(Description of the task) As the answer, set down the lines below from the one containing "You are a GUI" through the one containing "Next (913, 2030)", exactly and inclusively, and no others.

(Supplied material)
--------

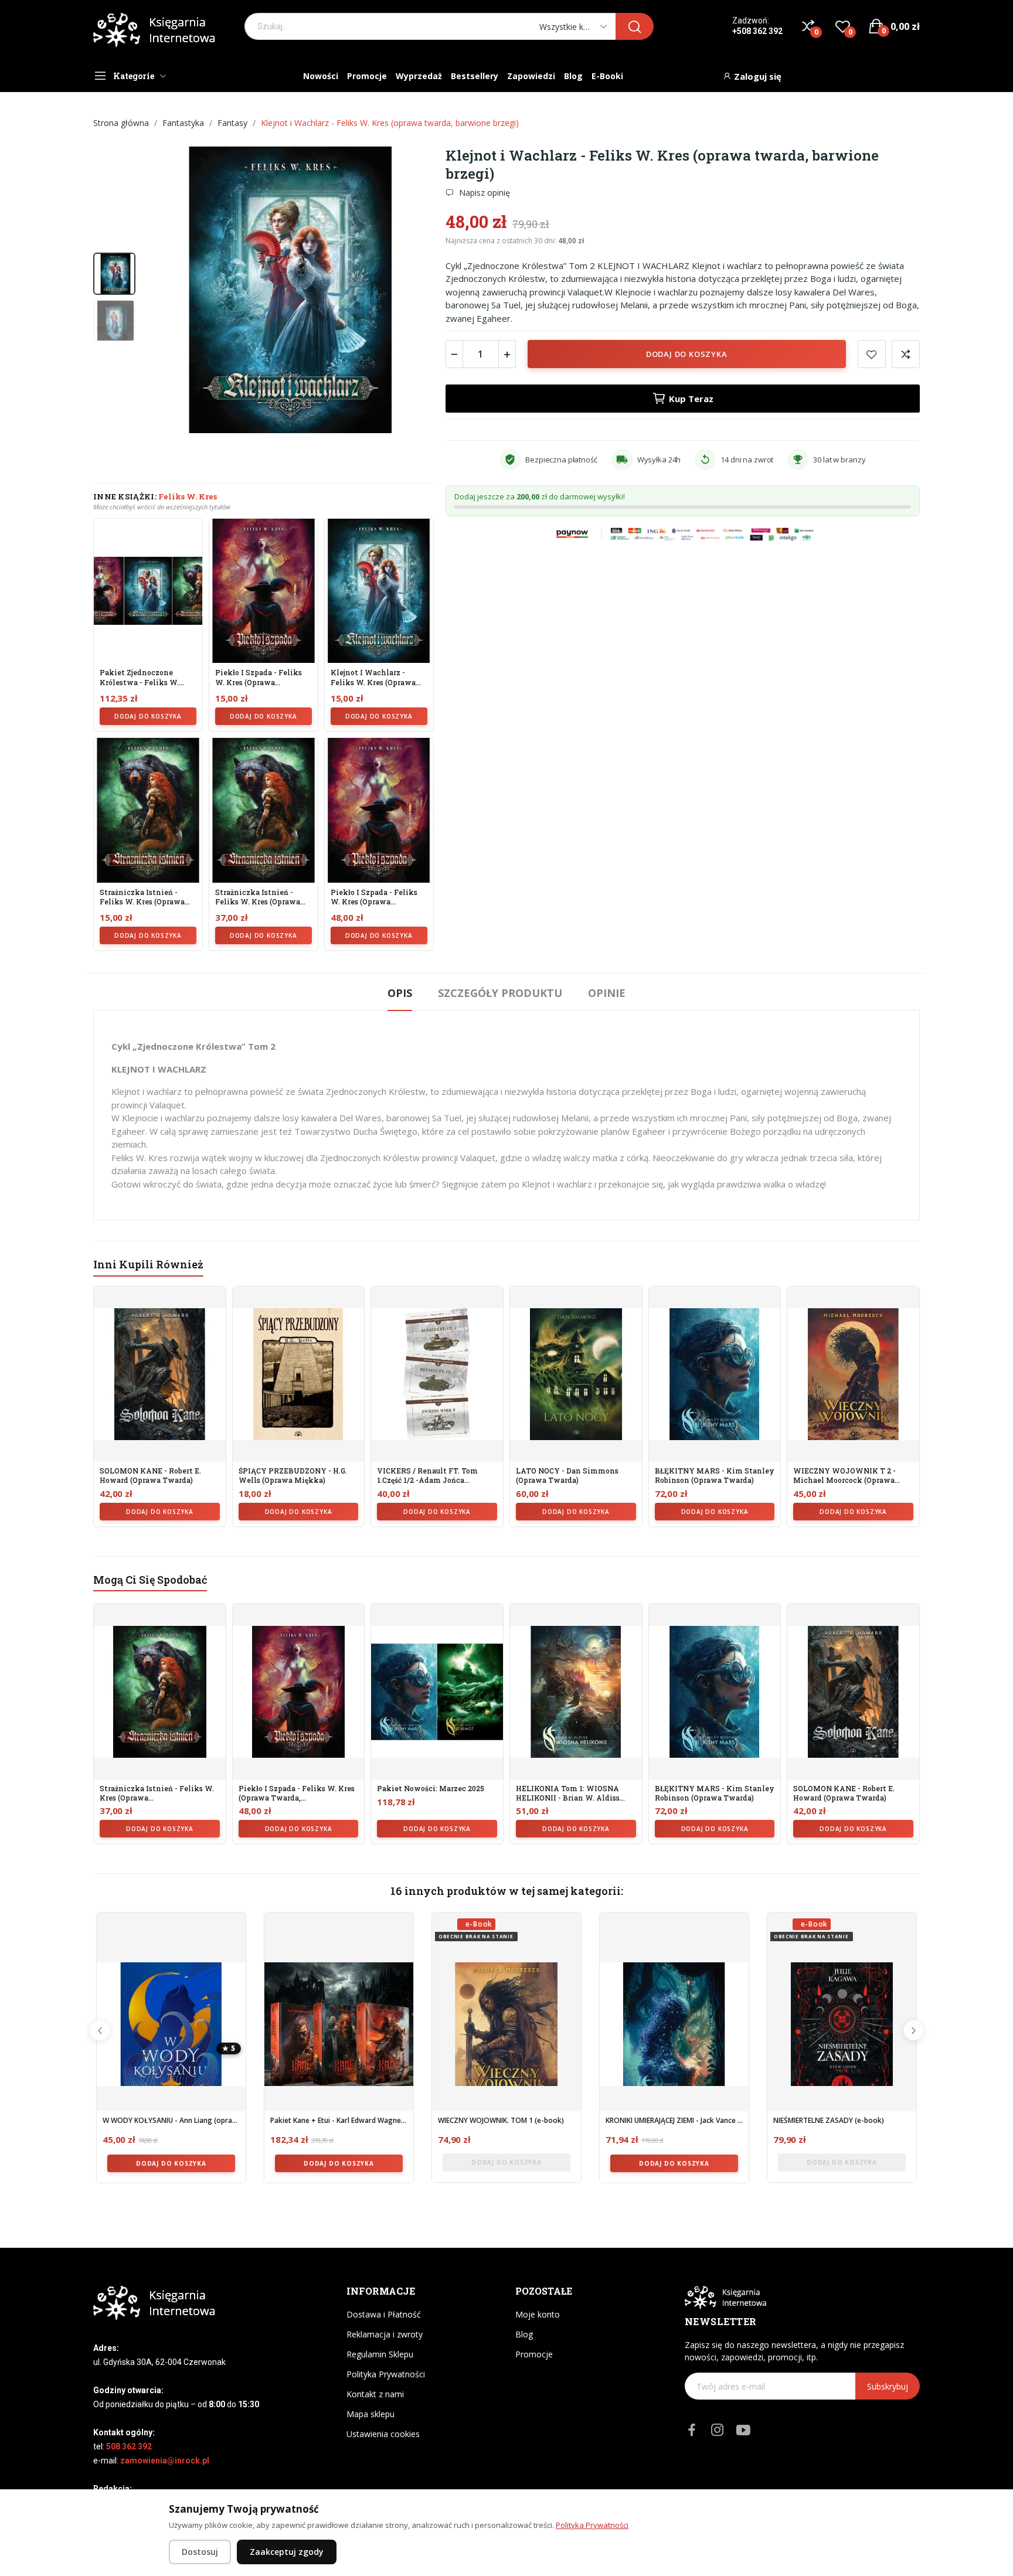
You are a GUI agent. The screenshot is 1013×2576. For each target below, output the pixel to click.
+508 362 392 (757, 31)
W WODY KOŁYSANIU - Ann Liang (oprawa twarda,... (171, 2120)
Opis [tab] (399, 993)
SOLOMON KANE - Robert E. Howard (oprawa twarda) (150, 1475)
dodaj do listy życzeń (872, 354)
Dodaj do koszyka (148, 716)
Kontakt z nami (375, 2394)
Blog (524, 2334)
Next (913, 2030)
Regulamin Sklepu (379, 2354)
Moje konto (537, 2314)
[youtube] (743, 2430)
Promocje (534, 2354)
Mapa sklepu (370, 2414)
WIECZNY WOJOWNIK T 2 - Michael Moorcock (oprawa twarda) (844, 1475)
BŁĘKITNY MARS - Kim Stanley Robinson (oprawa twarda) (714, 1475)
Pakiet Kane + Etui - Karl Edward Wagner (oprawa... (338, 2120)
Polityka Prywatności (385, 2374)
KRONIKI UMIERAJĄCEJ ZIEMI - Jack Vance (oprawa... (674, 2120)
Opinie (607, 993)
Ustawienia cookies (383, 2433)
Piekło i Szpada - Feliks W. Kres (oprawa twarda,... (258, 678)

--------

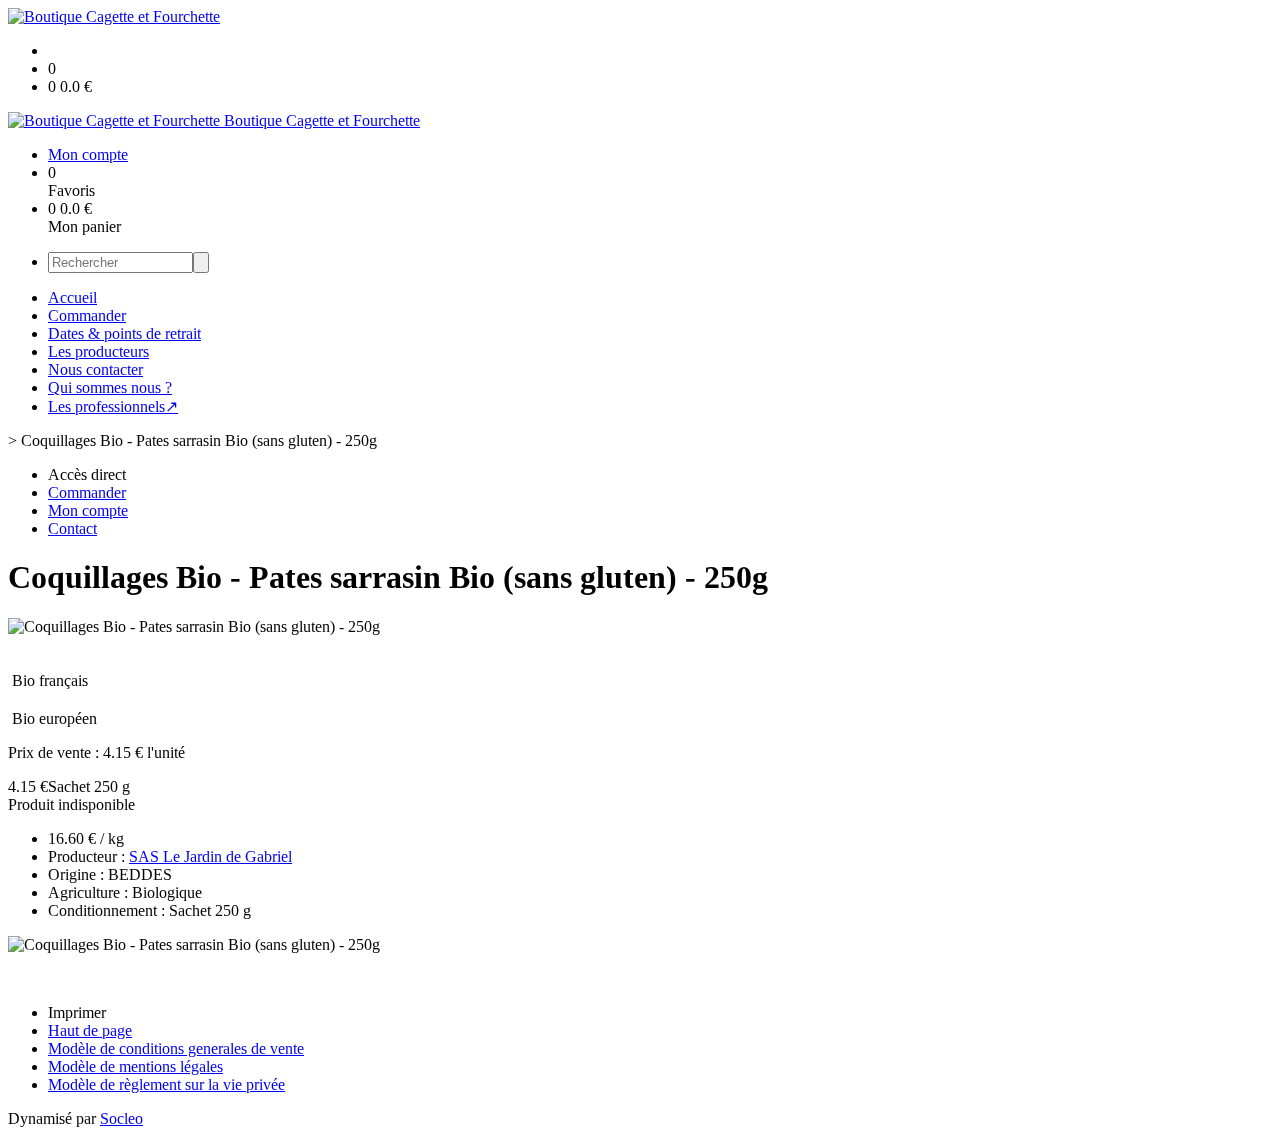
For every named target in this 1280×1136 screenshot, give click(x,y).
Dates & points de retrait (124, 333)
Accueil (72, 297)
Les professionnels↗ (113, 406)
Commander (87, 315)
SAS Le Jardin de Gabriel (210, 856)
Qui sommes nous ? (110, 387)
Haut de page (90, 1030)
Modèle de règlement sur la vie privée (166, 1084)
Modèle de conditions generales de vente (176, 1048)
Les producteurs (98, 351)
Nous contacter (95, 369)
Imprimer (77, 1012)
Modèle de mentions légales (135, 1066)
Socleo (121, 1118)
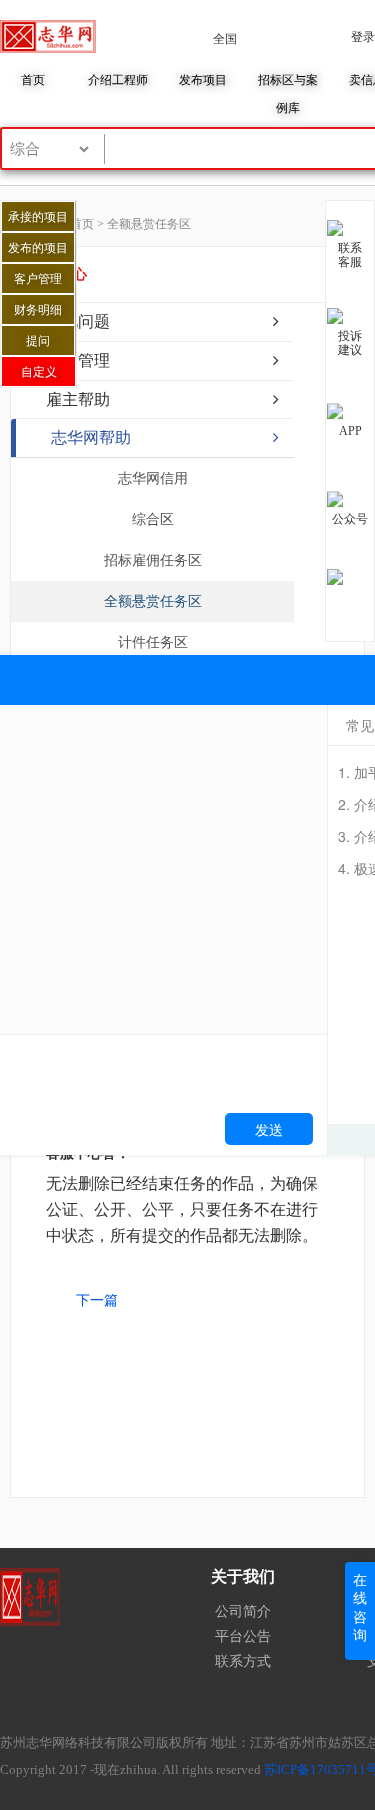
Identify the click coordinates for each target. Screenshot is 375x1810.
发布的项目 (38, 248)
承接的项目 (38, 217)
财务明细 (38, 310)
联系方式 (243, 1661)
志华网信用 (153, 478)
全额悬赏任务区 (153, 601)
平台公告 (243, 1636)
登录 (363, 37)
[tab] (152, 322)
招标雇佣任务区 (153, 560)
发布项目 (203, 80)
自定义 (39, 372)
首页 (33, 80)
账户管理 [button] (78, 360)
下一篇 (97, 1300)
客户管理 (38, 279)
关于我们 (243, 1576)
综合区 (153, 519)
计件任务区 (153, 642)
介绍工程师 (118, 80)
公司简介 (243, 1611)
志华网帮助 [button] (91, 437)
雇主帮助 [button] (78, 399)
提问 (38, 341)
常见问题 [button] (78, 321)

--------

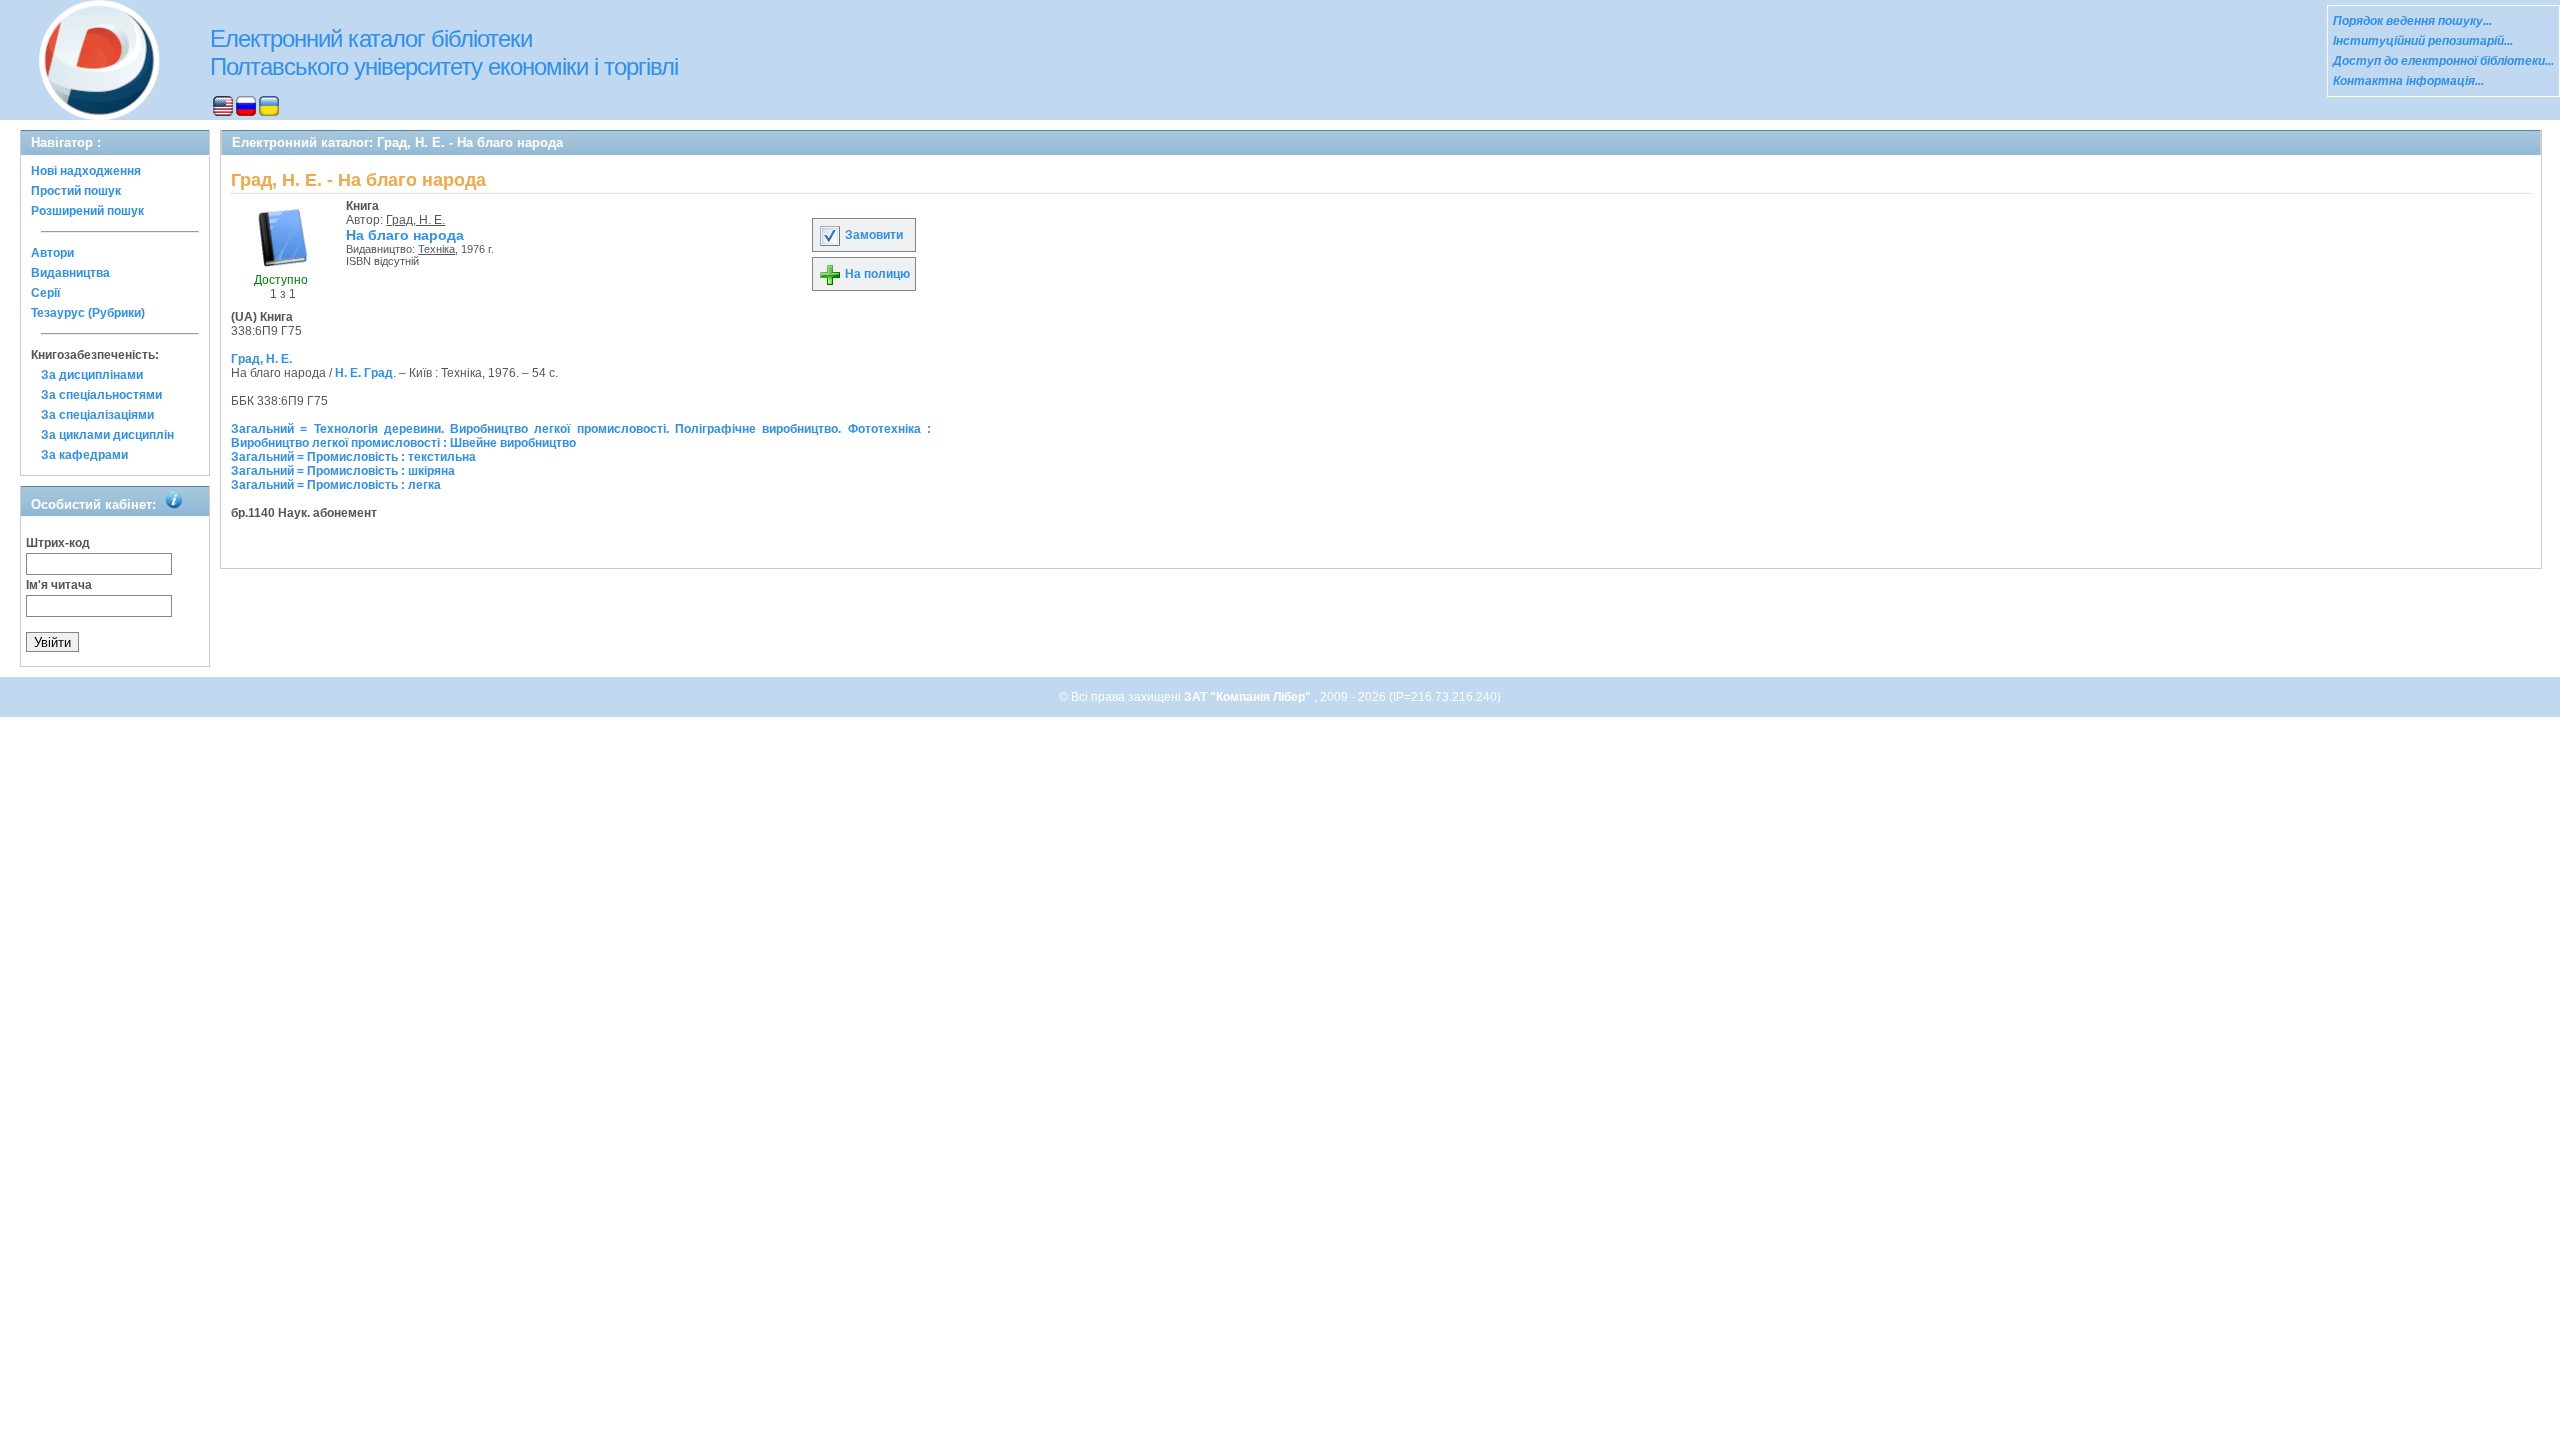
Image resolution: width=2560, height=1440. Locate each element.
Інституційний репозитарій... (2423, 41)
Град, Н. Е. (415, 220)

--------

(Response for this exercise)
You are a GUI agent. The screenshot is 1013×2576. For each target below, output the pixel to click.
+508 362 392 (757, 31)
W WODY KOŁYSANIU - Ann Liang (oprawa twarda,... (171, 2120)
Opis [tab] (399, 993)
SOLOMON KANE - Robert E. Howard (oprawa twarda) (150, 1475)
dodaj do listy życzeń (872, 354)
Dodaj do koszyka (148, 716)
Kontakt z nami (375, 2394)
Blog (524, 2334)
Next (913, 2030)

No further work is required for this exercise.